Institusi, organisasi, lembaga atau bahkan diri manusia, dan termasuk juga sekolah membutuhkan adanya manajemen. Dalam modul yang ditulis oleh Abdul Choliq, dikatakan bahwa manajemen merupakan kekuatan utama dalam organisasi apapun. Manajemen digunakan sebagai rujukan untuk mengatur atau mengkoordinasikan kegiatan-kegiatan subsistem dan menghubungkannya dengan lingkungan organisasi, khususnya dalam pembinaan para anggotanya. Manajemen makin berkembang seiring dengan semakin kompleksnya tatanan kehidupan baik dalam organisasi pemerintah maupun lembaga-lembaga swasta karena tuntutan perkembangan zaman, manusia terus berupaya untuk mendapatkan alat pemecahan yang tepat guna, terpadu dan komprehensif. Demikian pula agar organisasi menjadi maju diperlukan manajemen yang baik untuk menata segala bidang yang ada di dalam organisasi yang bersangkutan, pembinaan terhadap anggota organisasi sebagai sumber daya manusia, bidang sarana dan prasarana, bidang administrasi dan termasuk juga bidang keuangan.[3]
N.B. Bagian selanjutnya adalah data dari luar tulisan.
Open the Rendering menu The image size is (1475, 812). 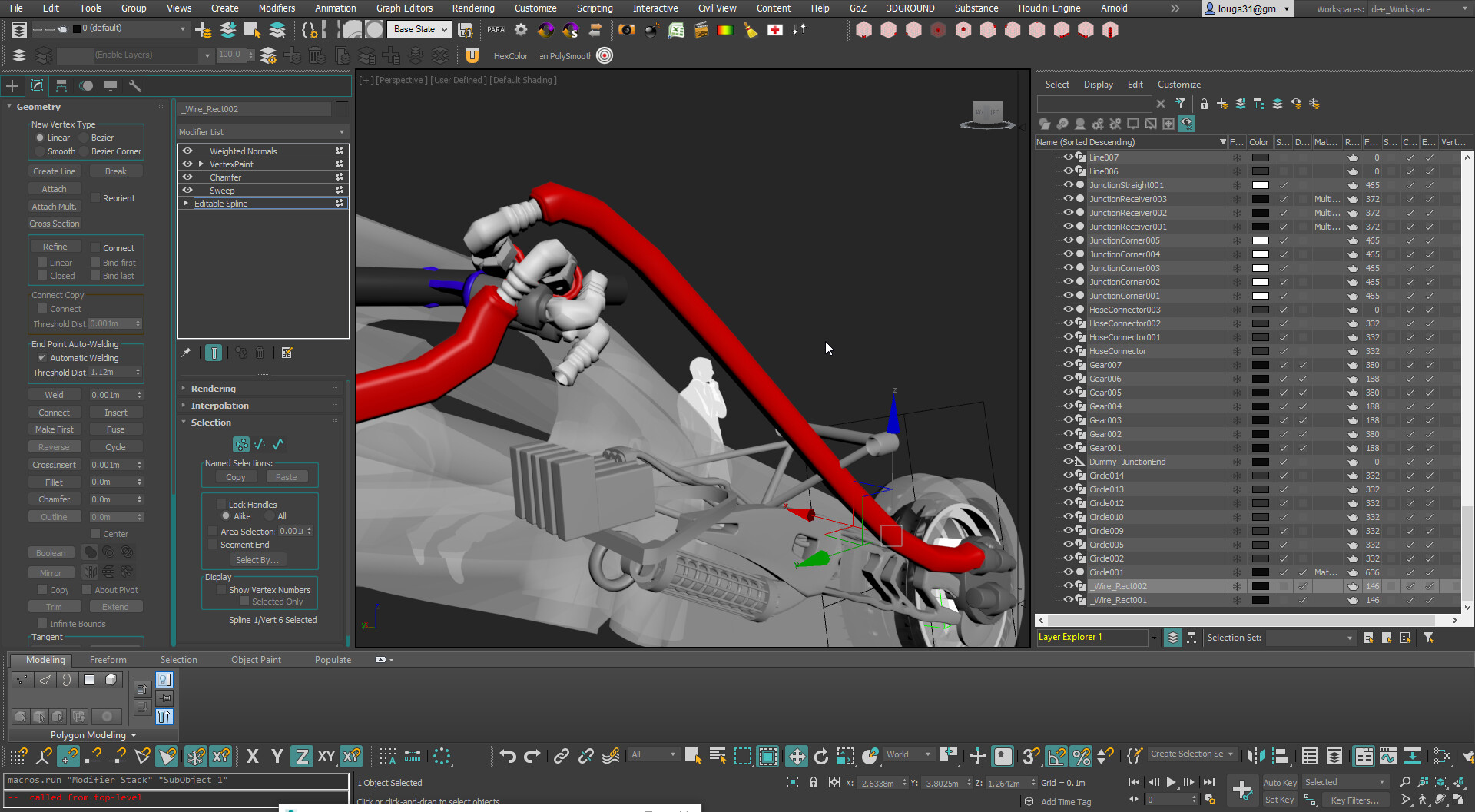[473, 8]
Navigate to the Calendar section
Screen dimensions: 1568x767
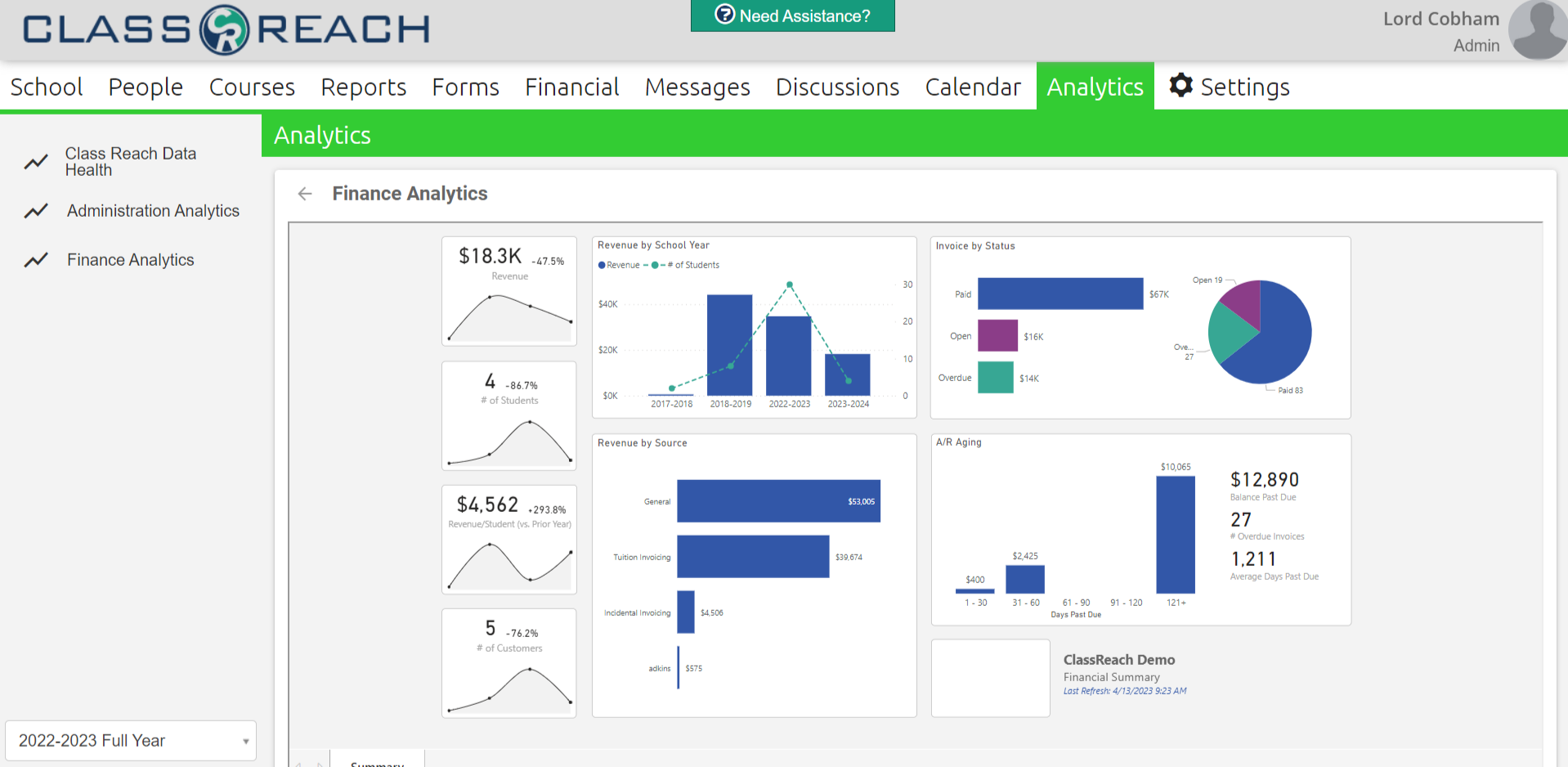(972, 87)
Manajemen keuangan merupakan salah satu substansi manajamen sekolah yang akan turut menentukan berjalannya kegiatan pendidikan di sekolah. Sebagaimana yang terjadi di substansi manajemen pendidikan pada umumnya, kegiatan manajemen keuangan dilakukan melalui proses perencanaan, pengorganisasian, pengarahan, pengkoordinasian, pengawasan atau pengendalian.
Beberapa kegiatan manajemen keuangan yaitu memperoleh dan menetapkan sumber-sumber pendanaan, pemanfaatan dana, pelaporan, pemeriksaan dan pertanggungjawaban.
Adapun tujuan dari manajemen keuangan adalah untuk memperoleh, dan mencari peluang sumber-sumber pendanaan bagi kegiatan sekolah, agar bisa menggunakan dana secara efektif dan tidak melanggar aturan, dan membuat laporan keuangan yang transparan dan akuntabel.
Di sinilah peran seorang manager sekolah atau Kepala Sekolah untuk mengelola keuangan dengan sebaik mungkin dengan memperdayakan sumber daya manusia yang ada di lingkungan sekolah.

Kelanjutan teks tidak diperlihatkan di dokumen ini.